In some ways the distant voices echoed the disgust that many Americans felt about the Thomas matter. But in a critical respect, a number of European commentators betrayed their own obtuseness. They depicted the embattled judge as a villain/victim in the tradition of John Profumo, the British Minister of War whose fling with a call girl, and his lies about it to Parliament, cost him his job in 1963. Fleet Street was none too tolerant of human frailty then, nor was it earlier this month when Sir Allan Green, the chief prosecutor for England and Wales, was caught soliciting a prostitute and resigned.

In short, some Europeans saw the Thomas affair as a sex scandal. Hence all the scorn for American "prudery" and "puritanism."

To be sure, there were some distinctly X-rated moments, especially when it was Hatch's turn to work with the raw material of Anita Hill's allegations. < More than once it seemed as though he was about to summon Long Dong Silver to appear before the Judiciary Committee in person (or worse).

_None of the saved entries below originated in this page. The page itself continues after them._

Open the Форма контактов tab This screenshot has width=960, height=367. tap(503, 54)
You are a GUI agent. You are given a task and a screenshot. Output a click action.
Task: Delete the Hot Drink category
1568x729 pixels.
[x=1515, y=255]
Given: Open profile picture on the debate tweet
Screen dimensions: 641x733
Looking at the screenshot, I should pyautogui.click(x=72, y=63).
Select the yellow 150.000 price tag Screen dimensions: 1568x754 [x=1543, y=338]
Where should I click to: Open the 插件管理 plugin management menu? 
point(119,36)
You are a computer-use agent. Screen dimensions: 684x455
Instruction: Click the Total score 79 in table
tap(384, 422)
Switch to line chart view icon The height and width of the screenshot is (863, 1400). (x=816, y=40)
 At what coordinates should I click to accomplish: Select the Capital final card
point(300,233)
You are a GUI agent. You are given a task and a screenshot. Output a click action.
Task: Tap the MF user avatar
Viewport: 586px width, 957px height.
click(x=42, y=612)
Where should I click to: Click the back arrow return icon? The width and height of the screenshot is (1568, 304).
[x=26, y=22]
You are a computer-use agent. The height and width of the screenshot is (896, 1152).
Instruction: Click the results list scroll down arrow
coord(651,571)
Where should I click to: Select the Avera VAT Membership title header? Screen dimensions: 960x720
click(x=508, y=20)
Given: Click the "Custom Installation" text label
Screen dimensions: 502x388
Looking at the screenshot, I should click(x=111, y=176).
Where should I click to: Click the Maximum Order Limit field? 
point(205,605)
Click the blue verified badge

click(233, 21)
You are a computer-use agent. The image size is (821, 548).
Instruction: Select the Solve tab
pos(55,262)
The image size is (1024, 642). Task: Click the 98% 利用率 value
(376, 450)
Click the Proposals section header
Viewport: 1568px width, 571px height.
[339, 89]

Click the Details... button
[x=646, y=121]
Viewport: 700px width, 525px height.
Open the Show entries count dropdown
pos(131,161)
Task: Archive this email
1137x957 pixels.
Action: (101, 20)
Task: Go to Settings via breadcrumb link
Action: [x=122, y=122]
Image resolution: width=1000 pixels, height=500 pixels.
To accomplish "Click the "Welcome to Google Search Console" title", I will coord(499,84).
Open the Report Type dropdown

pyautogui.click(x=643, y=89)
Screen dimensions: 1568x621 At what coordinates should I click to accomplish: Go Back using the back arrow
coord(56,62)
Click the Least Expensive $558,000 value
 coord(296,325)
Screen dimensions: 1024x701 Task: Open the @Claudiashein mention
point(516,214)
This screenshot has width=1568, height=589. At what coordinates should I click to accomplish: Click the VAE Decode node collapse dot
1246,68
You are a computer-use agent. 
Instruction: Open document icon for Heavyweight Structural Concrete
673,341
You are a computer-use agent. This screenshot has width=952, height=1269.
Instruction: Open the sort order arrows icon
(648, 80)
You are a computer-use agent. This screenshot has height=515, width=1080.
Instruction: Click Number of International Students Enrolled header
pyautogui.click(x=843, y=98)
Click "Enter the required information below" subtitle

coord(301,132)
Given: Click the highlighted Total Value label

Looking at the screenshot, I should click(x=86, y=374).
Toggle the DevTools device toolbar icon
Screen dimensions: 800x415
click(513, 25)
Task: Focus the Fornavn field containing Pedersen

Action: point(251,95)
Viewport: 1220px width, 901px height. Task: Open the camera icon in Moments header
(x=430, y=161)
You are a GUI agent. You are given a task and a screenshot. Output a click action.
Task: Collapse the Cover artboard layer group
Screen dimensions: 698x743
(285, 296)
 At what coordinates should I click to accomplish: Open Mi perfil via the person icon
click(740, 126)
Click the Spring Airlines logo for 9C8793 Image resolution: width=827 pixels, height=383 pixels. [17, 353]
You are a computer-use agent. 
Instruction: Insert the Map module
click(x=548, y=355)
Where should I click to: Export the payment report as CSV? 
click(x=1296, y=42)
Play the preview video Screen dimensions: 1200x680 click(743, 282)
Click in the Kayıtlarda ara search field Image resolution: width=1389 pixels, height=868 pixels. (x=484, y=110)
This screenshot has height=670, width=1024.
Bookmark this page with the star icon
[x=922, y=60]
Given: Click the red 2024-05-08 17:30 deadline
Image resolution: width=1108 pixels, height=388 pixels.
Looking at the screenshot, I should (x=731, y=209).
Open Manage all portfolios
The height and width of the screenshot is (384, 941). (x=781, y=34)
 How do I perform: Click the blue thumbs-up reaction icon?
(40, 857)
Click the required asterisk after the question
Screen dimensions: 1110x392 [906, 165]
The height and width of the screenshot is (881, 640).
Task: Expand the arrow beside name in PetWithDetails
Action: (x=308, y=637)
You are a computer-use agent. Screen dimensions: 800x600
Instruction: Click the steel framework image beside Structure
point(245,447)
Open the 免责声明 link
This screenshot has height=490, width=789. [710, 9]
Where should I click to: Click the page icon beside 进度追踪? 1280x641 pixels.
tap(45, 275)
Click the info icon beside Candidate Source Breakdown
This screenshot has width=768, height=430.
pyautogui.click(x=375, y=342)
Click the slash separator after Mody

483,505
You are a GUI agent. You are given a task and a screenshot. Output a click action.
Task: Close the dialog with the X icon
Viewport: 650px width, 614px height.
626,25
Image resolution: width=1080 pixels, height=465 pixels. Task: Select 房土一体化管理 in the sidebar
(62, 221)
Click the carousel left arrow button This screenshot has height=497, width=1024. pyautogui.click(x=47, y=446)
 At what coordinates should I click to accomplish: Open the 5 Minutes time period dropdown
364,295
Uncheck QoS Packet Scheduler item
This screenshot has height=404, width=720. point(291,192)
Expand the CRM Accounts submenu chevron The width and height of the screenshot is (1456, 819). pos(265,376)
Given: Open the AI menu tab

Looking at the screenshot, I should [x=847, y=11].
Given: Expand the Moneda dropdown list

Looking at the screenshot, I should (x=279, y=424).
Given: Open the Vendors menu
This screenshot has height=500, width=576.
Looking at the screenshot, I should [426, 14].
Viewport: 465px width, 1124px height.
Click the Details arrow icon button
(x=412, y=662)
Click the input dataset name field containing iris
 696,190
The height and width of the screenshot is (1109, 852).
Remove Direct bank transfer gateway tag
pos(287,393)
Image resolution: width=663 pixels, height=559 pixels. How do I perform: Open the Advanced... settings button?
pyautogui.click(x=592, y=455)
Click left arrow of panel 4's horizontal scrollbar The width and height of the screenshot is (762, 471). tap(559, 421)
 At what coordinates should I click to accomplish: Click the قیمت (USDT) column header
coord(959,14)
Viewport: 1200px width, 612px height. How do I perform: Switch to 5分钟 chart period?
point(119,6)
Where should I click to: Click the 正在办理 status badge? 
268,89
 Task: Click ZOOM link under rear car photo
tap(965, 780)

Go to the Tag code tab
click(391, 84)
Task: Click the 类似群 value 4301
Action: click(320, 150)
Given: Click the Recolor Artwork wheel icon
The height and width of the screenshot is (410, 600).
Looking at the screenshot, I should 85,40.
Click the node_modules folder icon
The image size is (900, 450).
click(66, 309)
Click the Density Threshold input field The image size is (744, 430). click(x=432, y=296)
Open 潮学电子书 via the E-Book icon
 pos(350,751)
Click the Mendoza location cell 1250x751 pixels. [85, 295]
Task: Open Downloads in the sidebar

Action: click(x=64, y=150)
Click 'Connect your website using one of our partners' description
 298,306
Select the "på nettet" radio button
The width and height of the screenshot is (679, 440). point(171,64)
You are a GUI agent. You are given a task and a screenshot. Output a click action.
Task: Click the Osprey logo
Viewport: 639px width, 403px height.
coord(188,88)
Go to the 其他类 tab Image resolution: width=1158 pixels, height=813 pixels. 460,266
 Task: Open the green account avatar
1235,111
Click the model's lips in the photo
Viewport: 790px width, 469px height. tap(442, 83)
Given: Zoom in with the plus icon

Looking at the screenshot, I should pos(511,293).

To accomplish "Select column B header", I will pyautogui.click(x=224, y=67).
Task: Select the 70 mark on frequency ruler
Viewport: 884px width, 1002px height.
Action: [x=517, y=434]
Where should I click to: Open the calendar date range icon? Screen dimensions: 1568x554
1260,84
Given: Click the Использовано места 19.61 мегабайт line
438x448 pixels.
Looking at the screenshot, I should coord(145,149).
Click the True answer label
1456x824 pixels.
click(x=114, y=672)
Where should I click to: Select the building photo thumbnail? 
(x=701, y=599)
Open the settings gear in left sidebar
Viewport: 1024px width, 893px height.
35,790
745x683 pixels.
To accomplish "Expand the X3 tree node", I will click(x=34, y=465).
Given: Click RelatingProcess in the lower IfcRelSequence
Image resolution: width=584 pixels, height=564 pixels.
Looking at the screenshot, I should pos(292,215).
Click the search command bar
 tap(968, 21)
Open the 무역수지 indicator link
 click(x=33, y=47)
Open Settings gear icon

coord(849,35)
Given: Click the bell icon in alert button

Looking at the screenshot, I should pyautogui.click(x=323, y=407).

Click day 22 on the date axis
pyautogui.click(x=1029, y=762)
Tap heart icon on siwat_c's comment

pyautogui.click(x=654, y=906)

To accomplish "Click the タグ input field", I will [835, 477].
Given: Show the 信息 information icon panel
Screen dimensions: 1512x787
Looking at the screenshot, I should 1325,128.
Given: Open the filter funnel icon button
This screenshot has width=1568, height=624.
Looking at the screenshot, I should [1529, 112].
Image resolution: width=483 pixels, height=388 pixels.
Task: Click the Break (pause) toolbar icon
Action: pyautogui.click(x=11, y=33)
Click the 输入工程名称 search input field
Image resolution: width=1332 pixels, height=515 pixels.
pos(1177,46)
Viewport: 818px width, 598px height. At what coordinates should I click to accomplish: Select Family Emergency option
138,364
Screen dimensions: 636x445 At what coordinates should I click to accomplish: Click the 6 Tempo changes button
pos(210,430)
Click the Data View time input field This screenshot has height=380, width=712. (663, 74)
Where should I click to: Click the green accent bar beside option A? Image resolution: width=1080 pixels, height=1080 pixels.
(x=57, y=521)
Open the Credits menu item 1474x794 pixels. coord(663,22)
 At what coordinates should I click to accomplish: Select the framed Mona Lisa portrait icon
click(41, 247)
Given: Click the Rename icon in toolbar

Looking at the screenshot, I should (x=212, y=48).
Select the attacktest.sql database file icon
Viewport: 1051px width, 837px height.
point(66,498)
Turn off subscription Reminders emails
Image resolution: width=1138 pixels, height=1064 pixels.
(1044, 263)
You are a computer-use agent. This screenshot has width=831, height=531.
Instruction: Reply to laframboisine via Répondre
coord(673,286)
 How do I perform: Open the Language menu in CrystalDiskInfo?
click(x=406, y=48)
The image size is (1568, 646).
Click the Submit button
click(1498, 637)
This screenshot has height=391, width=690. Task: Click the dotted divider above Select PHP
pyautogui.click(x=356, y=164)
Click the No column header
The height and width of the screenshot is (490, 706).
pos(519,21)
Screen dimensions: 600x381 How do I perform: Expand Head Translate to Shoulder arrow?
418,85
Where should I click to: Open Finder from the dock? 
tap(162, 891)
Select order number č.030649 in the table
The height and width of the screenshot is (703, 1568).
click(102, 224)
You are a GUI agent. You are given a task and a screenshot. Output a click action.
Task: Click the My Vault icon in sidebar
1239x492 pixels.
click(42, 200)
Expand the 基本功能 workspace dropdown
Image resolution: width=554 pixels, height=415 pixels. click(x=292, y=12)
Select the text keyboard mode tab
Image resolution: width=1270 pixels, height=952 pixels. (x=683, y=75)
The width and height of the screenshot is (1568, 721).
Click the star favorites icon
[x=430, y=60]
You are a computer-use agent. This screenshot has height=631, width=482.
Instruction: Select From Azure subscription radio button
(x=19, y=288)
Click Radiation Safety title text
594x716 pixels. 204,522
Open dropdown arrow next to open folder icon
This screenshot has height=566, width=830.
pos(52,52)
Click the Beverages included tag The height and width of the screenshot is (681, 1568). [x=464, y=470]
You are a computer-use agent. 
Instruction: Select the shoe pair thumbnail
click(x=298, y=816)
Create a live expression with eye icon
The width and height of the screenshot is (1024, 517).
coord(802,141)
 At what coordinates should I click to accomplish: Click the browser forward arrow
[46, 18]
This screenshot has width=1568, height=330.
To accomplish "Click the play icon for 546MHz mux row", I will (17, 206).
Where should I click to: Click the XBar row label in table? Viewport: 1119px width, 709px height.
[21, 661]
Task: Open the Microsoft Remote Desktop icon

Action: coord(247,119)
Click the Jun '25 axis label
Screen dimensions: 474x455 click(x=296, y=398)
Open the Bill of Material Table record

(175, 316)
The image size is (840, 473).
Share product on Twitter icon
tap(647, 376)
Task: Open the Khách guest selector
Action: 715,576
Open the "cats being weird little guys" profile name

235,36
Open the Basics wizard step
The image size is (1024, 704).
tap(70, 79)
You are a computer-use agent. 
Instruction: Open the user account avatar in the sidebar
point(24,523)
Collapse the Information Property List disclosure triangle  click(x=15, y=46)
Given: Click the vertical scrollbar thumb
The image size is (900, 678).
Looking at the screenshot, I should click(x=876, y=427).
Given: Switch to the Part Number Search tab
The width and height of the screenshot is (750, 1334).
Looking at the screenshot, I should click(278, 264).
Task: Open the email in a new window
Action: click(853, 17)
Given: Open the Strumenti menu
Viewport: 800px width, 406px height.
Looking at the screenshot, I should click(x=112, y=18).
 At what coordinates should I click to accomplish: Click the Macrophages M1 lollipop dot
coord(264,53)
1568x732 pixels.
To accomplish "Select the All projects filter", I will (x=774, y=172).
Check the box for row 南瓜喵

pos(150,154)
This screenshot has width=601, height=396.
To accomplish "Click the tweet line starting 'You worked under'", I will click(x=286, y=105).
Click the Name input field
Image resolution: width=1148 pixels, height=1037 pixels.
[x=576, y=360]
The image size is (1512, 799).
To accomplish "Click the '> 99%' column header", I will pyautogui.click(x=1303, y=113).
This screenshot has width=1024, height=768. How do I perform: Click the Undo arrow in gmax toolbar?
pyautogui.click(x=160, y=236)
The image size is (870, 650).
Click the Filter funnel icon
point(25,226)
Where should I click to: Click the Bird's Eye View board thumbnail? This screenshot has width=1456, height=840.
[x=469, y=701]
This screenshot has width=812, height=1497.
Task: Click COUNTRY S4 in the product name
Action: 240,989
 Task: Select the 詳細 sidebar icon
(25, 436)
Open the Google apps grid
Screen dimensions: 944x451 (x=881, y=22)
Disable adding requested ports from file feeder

Still, in its essence, Hill v. Thomas had almost nothing to do with what happens between consenting adults. It wasn't about sex at all, except in the most G-rated sense that Hill is a woman, Thomas a man. What most Americans understood -- and many Europeans apparently failed to grasp -- was that there was, if not a saving grace, then at least a mitigating factor in this otherwise bizarre and lamentable business: yet again, American politics was struggling with the shortcomings of American society.

Even though the men in charge of the hearings included several demonstrable buffoons and hypocrites who were under duress from outraged constituents, the fact remains that they were part of a peculiarly American process of trying, ever so imperfectly, to perfect the rules of civilized behavior, to get it right and to shake the bad habits of the past.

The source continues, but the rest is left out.